The complete step-by-step chemical reaction is more complicated than the simplified version presented here, so if you’re trying to count atoms to get the right ratio of 2 irons and 3 oxygens to make rust (Fe₂O₃), just be aware that it won’t work out right from the (incomplete) description given here – other steps are involved in this multi-step electron-transfer reaction (which also includes the reduction of oxygen dissolved in the water.) The purpose of this simplified description is to illustrate that some materials exert a stronger hold (have a greater electron affinity) on electrons than others, and electrons are influenced based on this attraction.

A deeper understanding of oxidation-reduction chemistry allows scientists to develop the technology for more efficient batteries, but also has applications in many other arts and sciences.

The flaking coats of paint on these machines may have been given their colors by metal oxide salts – titanium oxides are famous for being white, chromium oxides are green, and iron oxide can be yellow, orange, or red, depending on the chemistry of the compound. The world of pigments is expansive and historically rich, with surprisingly variable degrees of permanence and colorfastness. So these images are photos of metal oxides peeling from an oxidized surface – all the color is just layers of oxidation.

If you’re still only seeing piles of junk metal, it might not be because some beauty isn’t there – you might not have the right perspective, and that’s something you can change. Objects appear differently, depending on which scale you use to look at them – meters, centimeters, or nanometers. Look a little bit closer, and you might find a world you have been missing.

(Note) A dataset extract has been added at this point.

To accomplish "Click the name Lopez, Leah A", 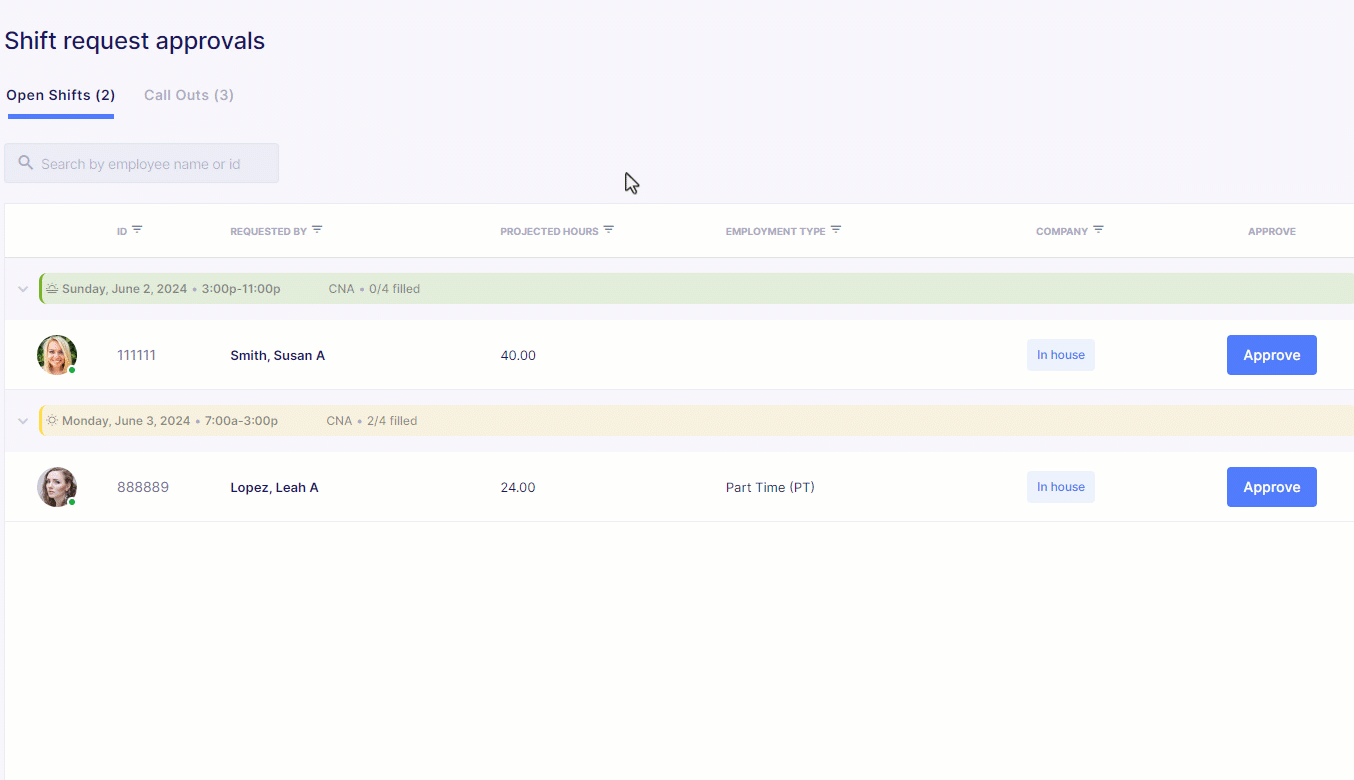I will [x=274, y=488].
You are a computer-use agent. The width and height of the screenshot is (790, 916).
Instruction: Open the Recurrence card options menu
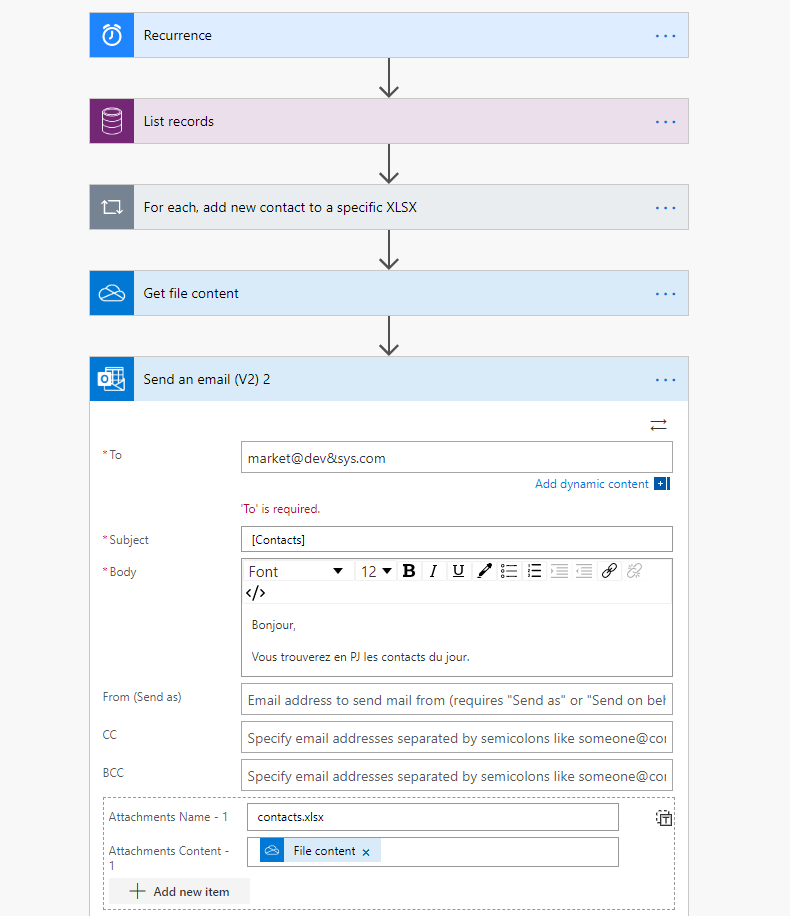(665, 35)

Here’s a gallery of the full series:

oxidation 2015, 130101

oxidation 2015, 125221, photo by Tanya Mikulas

oxidation, IMAG5563 Tanya Mikulas 2011

oxidation, IMAG5562 Tanya Mikulas 2011

oxidation, IMAG5589 Tanya Mikulas 2011

oxidation 2015, 125704, photo by Tanya Mikulas

oxidation 2015, 125733, photo by Tanya Mikulas

oxidation, IMAG5560 Tanya Mikulas 2011

oxidation 2015, 130008, photo by Tanya Mikulas

oxidation, IMAG5683 Tanya Mikulas 2011

oxidation, IMAG5558 Tanya Mikulas 2011

oxidation, IMAG5508 Tanya Mikulas 2011

oxidation, IMAG5525 Tanya Mikulas 2011

oxidation 2015, 125520, photo by Tanya Mikulas

oxidation, IMAG5580 Tanya Mikulas 2011

oxidation 2015, 125617, photo by Tanya Mikulas

oxidation, Tanya Mikulas 2011

oxidation, IMAG5623 Tanya Mikulas 2011

oxidation 2015, 125909, photo by Tanya Mikulas

oxidation, IMAG5572 Tanya Mikulas 2011

oxidation, IMAG5591 Tanya Mikulas 2011

oxidation 2015, 125310, photo by Tanya Mikulas

oxidation 2015, 125449, photo by Tanya Mikulas

oxidation 2015, 125338, photo by Tanya Mikulas

The photos in this gallery are all original and all mine. I took these photos on 2 separate occasions – in July 2011 with a T-Mobile branded HTC, and in October 2015 with a Samsung Galaxy S4. I personally think the HTC was a much better camera. These trash compactors are located in Madison, WI behind Dutch’s Automotive Service – providers of the best car repair on planet Earth. The owners are honest and reasonable, and will get you rolling down the road again without emptying your wallet. Broke down in Madison? Go see Nan and Crystal, they can be trusted to take care of your car. –Tanya Mikulas

Edit April 14, 2016: The oxidation series is now available for a limited time as hand-cut and framed greeting cards.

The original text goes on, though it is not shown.